A group of fifty-eight universities sued sixteen insurers in Washington state court (Pierce County) for declaratory judgment and breach of contract. The plaintiffs’ “all-risk” policies allegedly provide communicable disease and interruption by communicable disease coverage. Complaint at ¶¶ 2, 10-12. The complaint alleges plaintiffs suffered covered physical loss or damage under their policies because COVID-19 was present on their properties, state and federal civil authority orders caused plaintiffs to “lose the normal use and function of their campuses and other properties,” plaintiffs were required to modify physical behaviors by implementing social distancing measures, and plaintiffs were required to mitigate the threat or physical presence of COVID-19 on physical surfaces in their covered properties. Id. at ¶ 32.

Several apparel designers sued Affiliated FM Insurance Company in New York state court (New York County) for breach of contract. The plaintiffs’ “all-risk” policy allegedly provides business interruption, civil or military authority, communicable disease, extended period of liability, ingress/egress, and supply chain coverage. Complaint at ¶¶ 158-61. The plaintiffs allege that they suffered lost revenue from the various civil authority orders requiring them to close. Id. ¶¶ 164-65, 167.

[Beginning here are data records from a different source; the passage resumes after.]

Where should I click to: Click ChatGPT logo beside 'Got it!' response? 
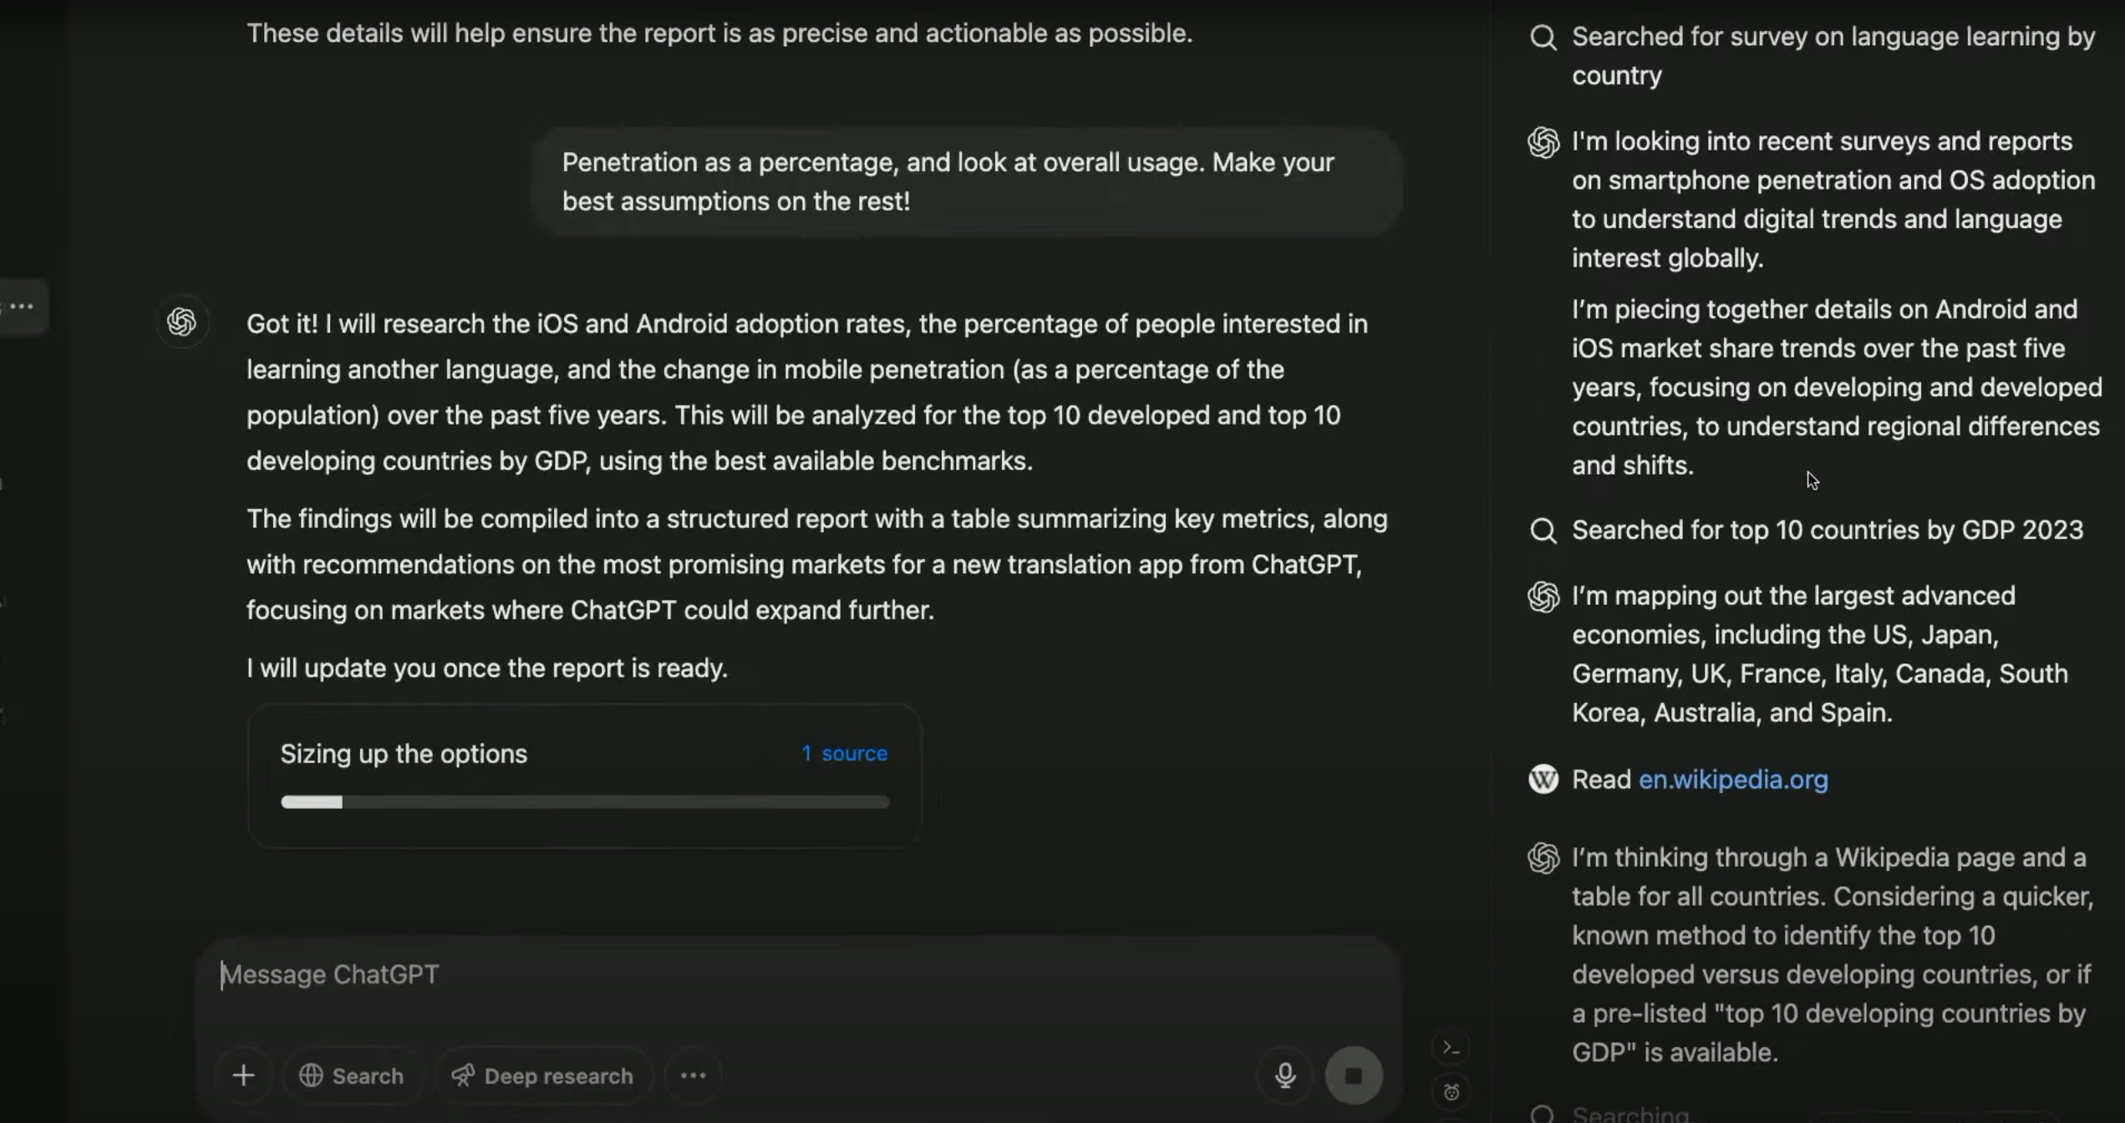tap(182, 323)
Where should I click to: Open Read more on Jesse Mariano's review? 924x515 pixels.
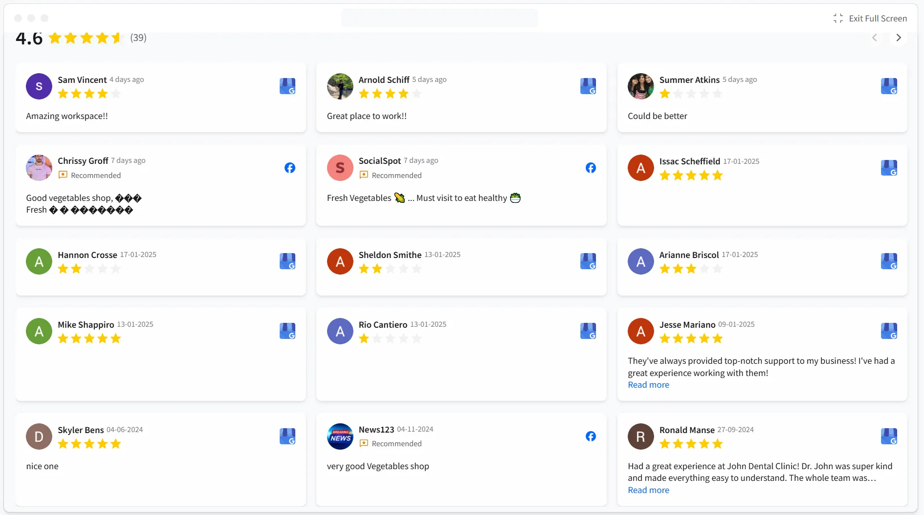pos(648,385)
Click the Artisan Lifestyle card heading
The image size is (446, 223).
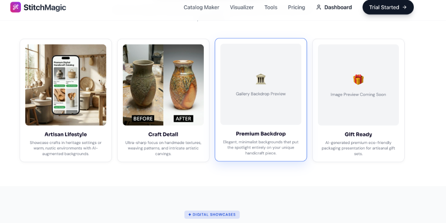click(x=66, y=134)
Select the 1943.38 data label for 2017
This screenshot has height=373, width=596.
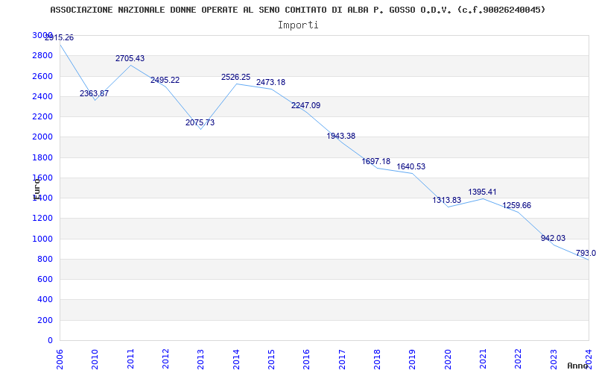tap(340, 136)
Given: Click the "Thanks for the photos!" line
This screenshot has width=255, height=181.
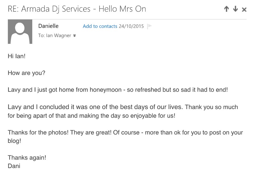Looking at the screenshot, I should [x=125, y=132].
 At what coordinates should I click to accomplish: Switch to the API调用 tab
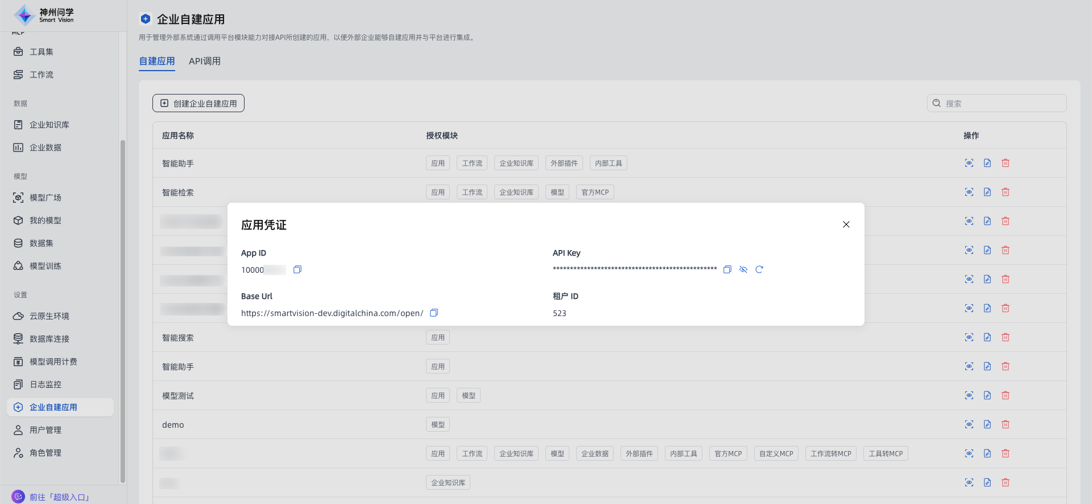tap(204, 61)
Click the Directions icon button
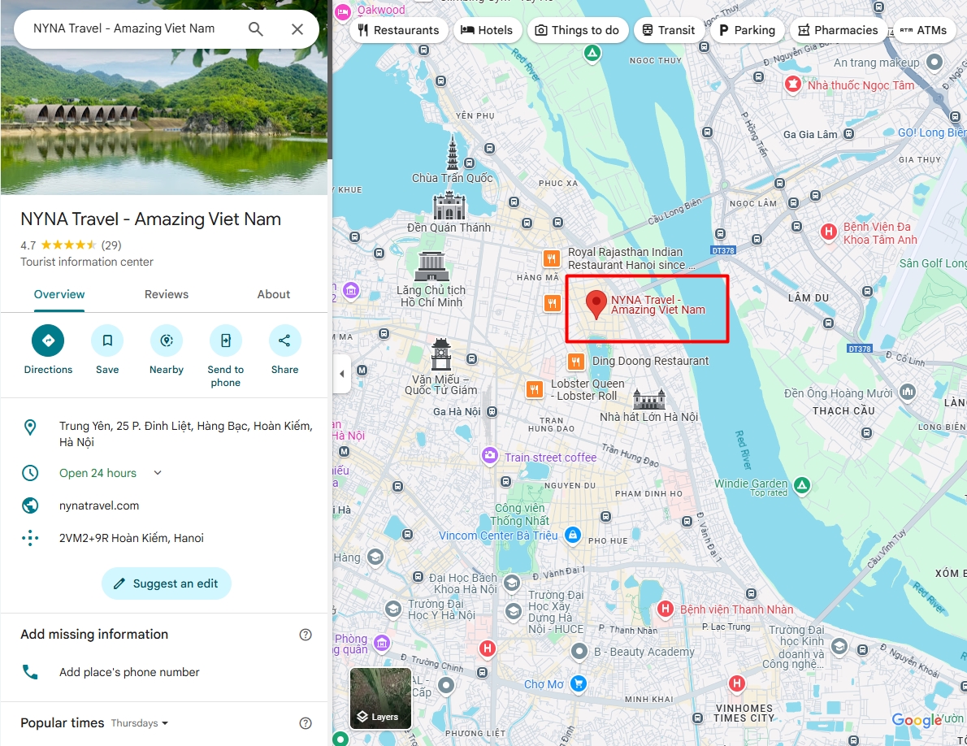This screenshot has width=967, height=746. [48, 340]

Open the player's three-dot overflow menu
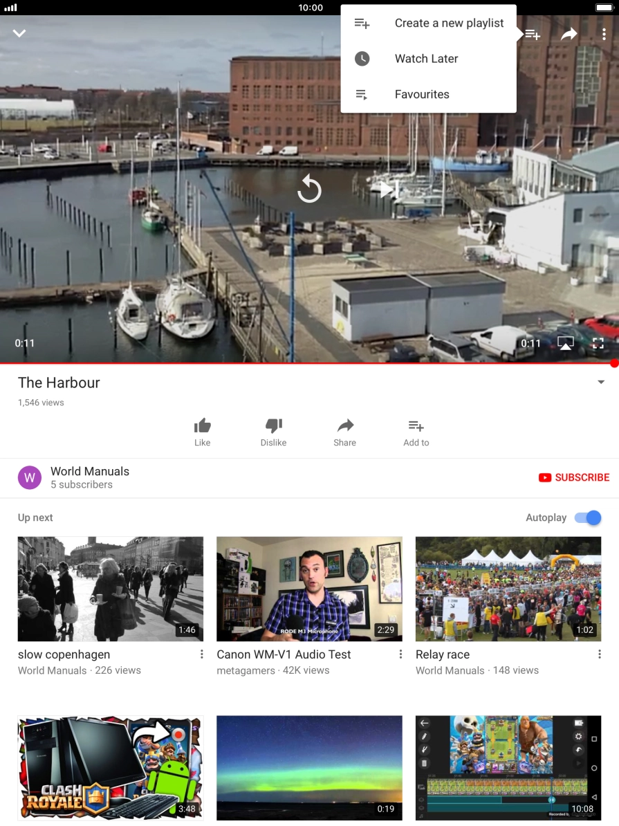[x=604, y=34]
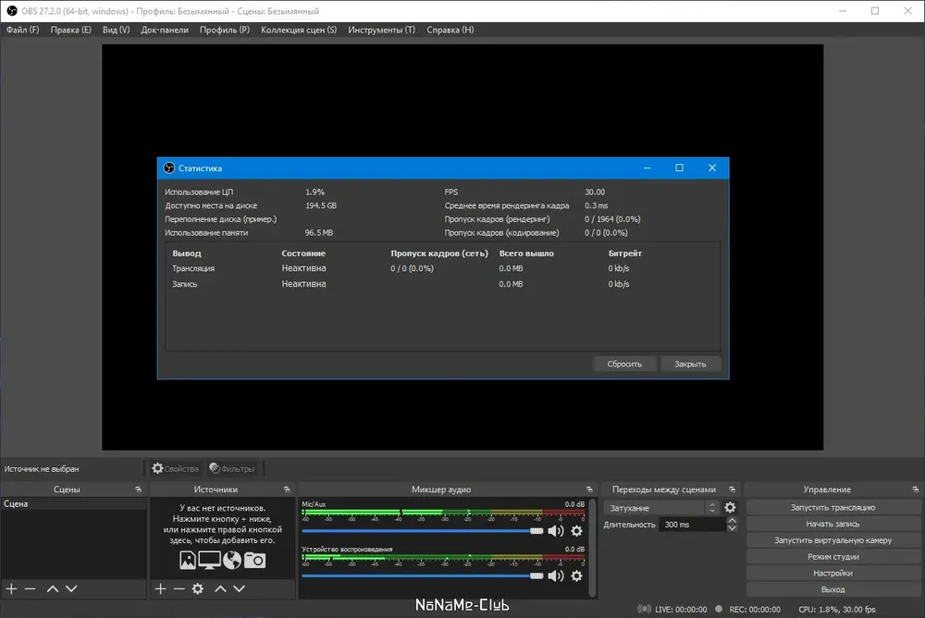The image size is (925, 618).
Task: Adjust the Mic/Aux volume slider
Action: [x=423, y=531]
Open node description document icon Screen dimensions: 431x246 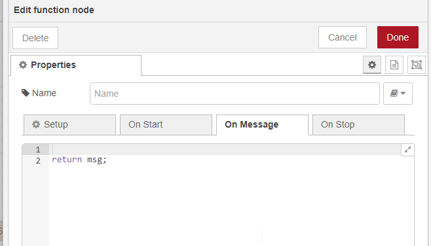[x=394, y=65]
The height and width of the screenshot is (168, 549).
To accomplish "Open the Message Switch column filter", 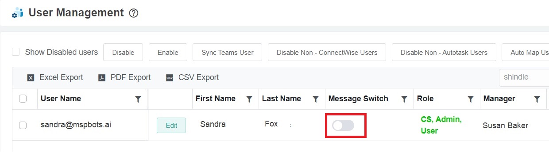I will pos(404,99).

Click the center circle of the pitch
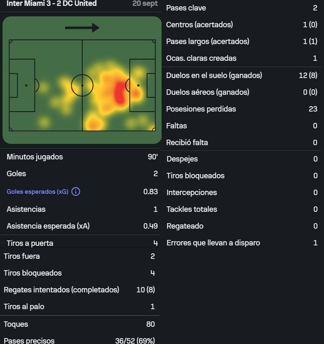82,85
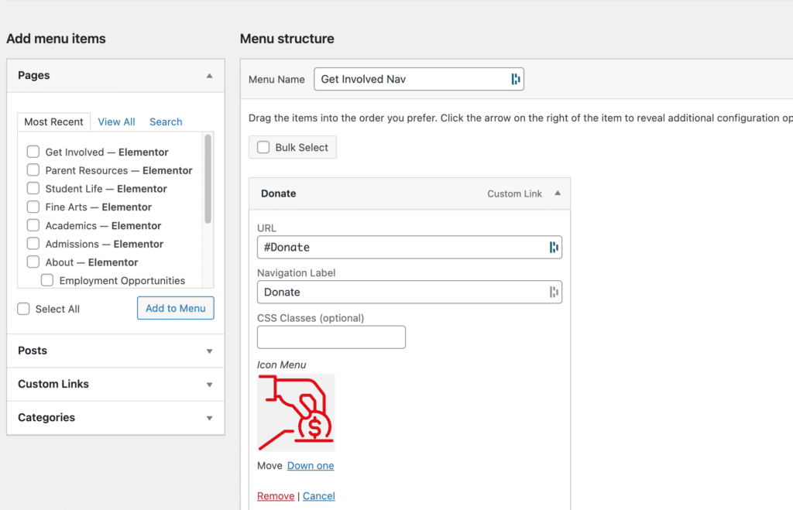Expand the Posts section
The width and height of the screenshot is (793, 510).
coord(209,351)
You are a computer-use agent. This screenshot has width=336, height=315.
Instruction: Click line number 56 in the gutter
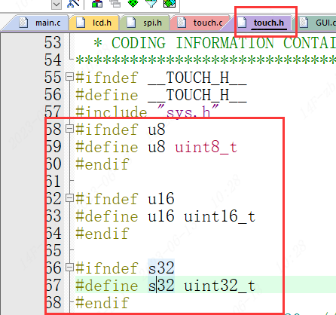point(53,94)
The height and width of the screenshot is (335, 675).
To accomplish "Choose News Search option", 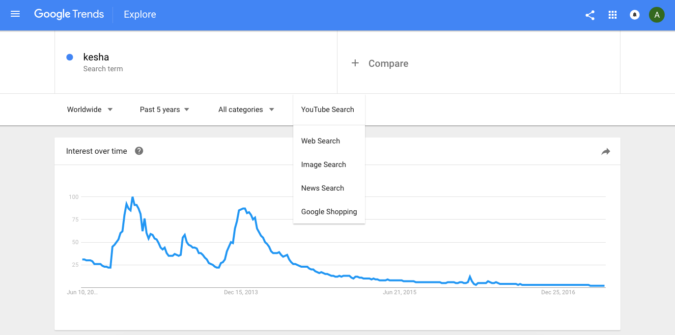I will (322, 188).
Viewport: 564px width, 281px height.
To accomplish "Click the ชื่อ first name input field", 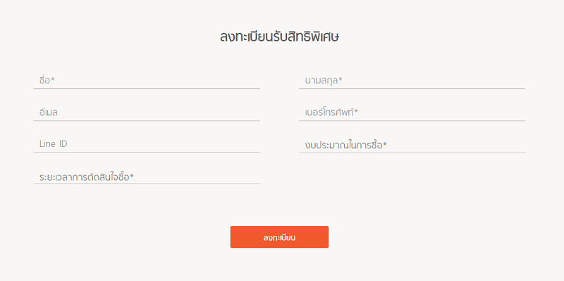I will [x=147, y=80].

The largest bowling entertainment center sued AIG Specialty Lines Insurance Company, Everest Indemnity Insurance Company, Landmark American Insurance Company, and Starr Surplus Lines Insurance Company for breach of contract and declaratory judgment in New York state court (New York County). The plaintiff’s policies’ included business interruption, extra expense, civil authority, ingress or egress, and time element coverage. Complaint at ¶¶ 58-66. The plaintiff incurred expenses in mitigating the losses caused from COVID-19 but still suffered loss and damage. Id. ¶¶ 106-07. After submitting claims for its sustained losses, the insurers denied coverage. Id. ¶¶ 108-09.

An Indian tribe sued Factory Mutual Insurance Company for declaratory judgment and breach of contract in Minnesota state court (Scott County). The tribe’s “all-risk” commercial property policy covers business interruption, time element, business earnings loss, communicable disease, ingress/egress, and extra expense. Complaint at ¶¶ 42, 49-50, 55, 58. The tribe operates a casino and hotel, where it decided to suspend operations in the wake of the COVID-19 pandemic to prevent the spread of the virus. Id. ¶¶ 37-38. According to the plaintiff, the coronavirus structurally altered the property and forced it to make substantial changes. Id. ¶¶ 72-73. But it also asserts a structural alteration is not necessary to trigger coverage. Id. ¶ 75.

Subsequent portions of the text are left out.